Bruce Wilcox is a well-known and respected part of the local community. Since the summer of 2013, he has served as a full-time lay missionary within the Cariboo Presbyterian Church’s house church ministry. Now, at the end of January, 2020, he will be slowing the pace a bit, as he steps into the world of retirement.
The Wilcox family has a long history in our area. His grandfather came to homestead near Bradley Creek in 1912, with his wife and their nine children. Growing up in Forest Grove and attending school locally, Bruce discovered and developed his musical talents in his late teen years. Self-taught on the guitar, jamming with other musicians and learning from them helped Bruce gain the skills he has shown ever since. He can be heard at the Lac La Hache Coffee House, and loves leading worship in the house churches, accompanying a wide variety of Christian songs and hymns.
After high school, he worked most jobs in most of the local mills of the 1970’s and ’80’s, rounding out his career by grading lumber for West Fraser. The ups and downs of the forest industry eventually took him and his family to Kamloops for some computer training, before eventually returning to 100 Mile House and then Lac La Hache. It was there that Bruce’s faith in God and trust in His love through Jesus Christ, His Son, was most deeply nourished as he worshipped within the house church ministry begun in 1989 by David Webber of the Presbyterian Church. (It was and remains the mandate of the mission to take God’s love and gospel to those in isolated areas of the Cariboo, where maintaining a distant and expensive building would be impractical and prohibitive.) He was ordained an elder in 1999, and started accompanying Dave and assisting him in his visits to the different house churches throughout the southern Cariboo, and north to and west of Quesnel. Locally, Bruce started regular services to the residents of Carefree Manor in 2004, then took on full-time work as Dave Webber transitioned to his own retirement in 2013-2014.

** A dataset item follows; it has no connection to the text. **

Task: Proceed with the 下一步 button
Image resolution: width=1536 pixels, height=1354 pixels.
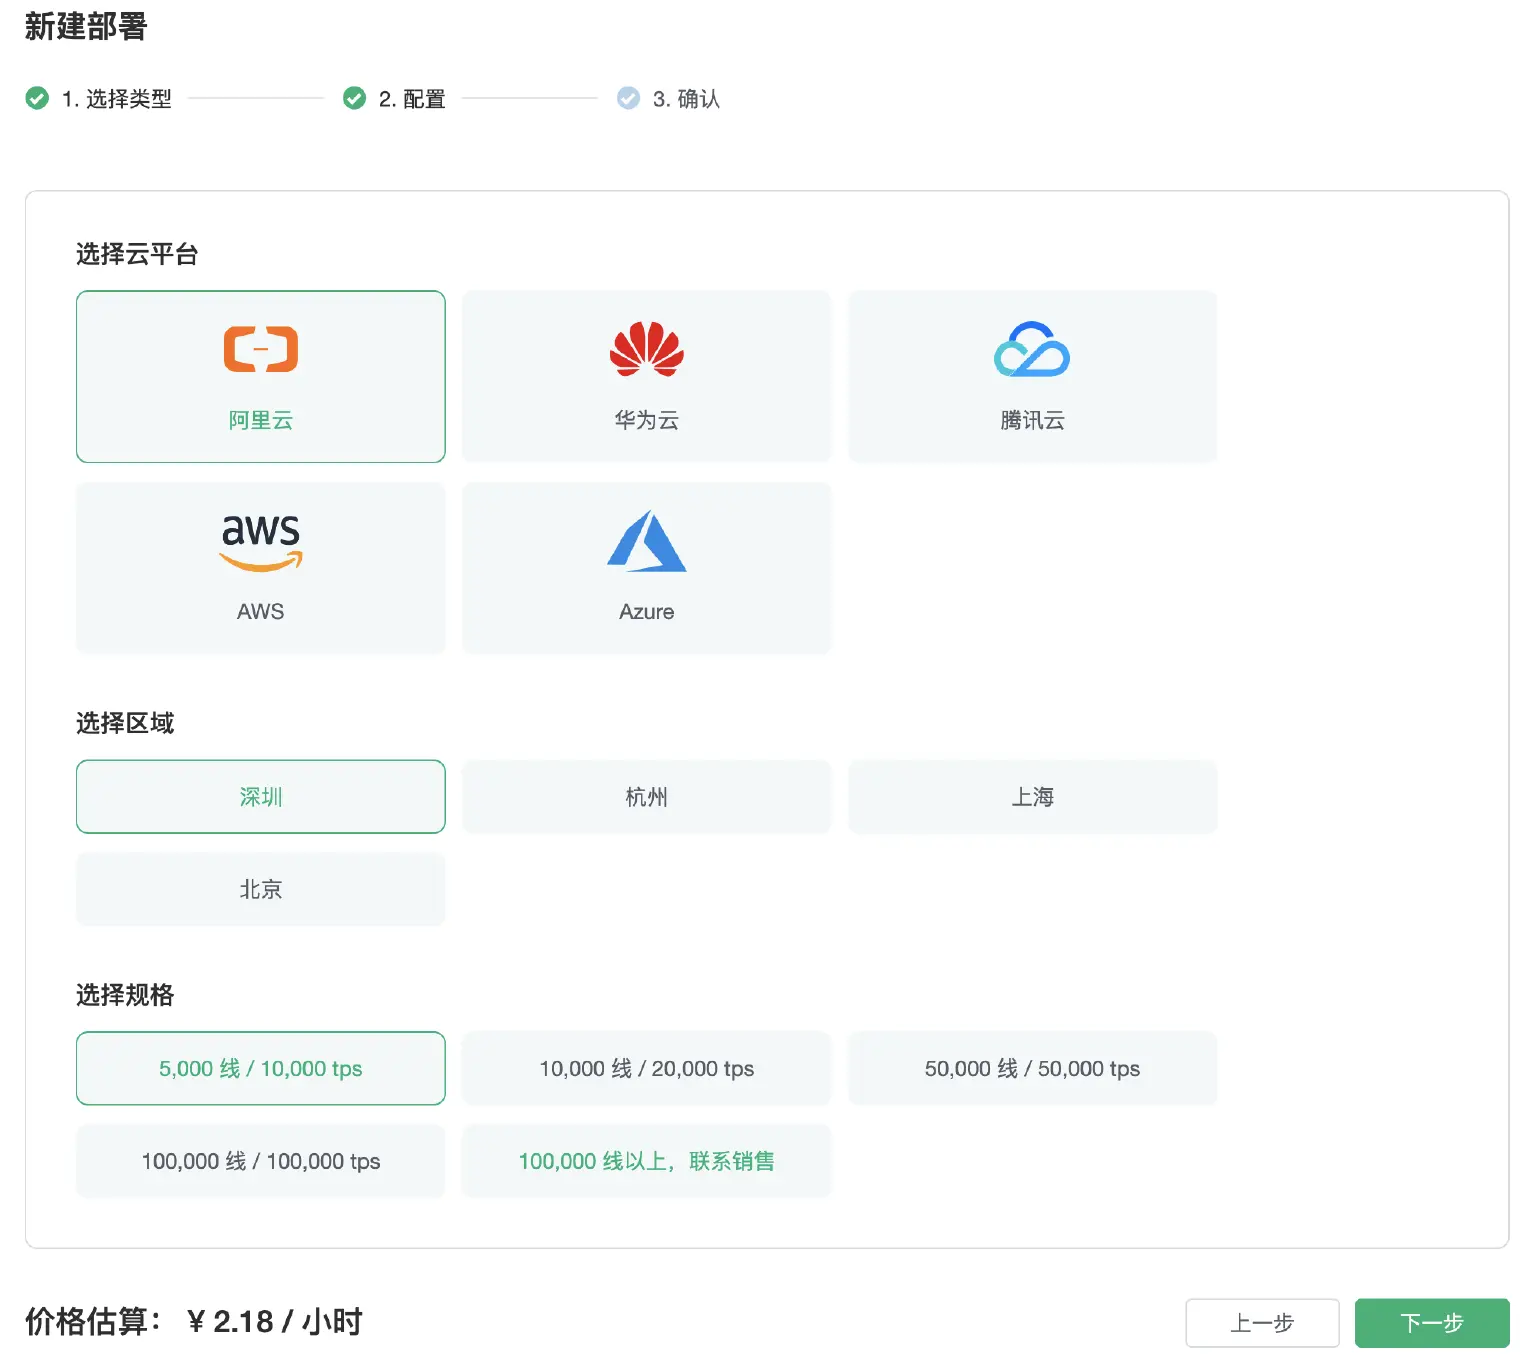Action: [1432, 1323]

While Bruce will be stepping down from the chapel service in Lac La Hache, in the little red church, and the present house churches in Sheridan Lake, Forest Grove, and McLeese Lake, he looks forward to continuing to serve at Carefree Manor, and to host the Coffee Houses. As he has said, in Christian service there really is no retirement! Mark Carter, who grew up in the McLeese Lake house church, has been working with him and will be continuing Bruce’s ministry in February. Bruce and his wife, Jackie, look forward to continuing to live here among their friends and neighbours.
Lac La Hache folks will be hosting a Retirement Party for Bruce, to which all his friends and acquaintances are invited. It will be on Saturday, January 18, from 11 a.m. to 2:30 p.m., at the O.A.P.O. Hall in Lac La Hache. It will be a ”pot-providence” luncheon with coffee, and a time to extend your good wishes to Bruce.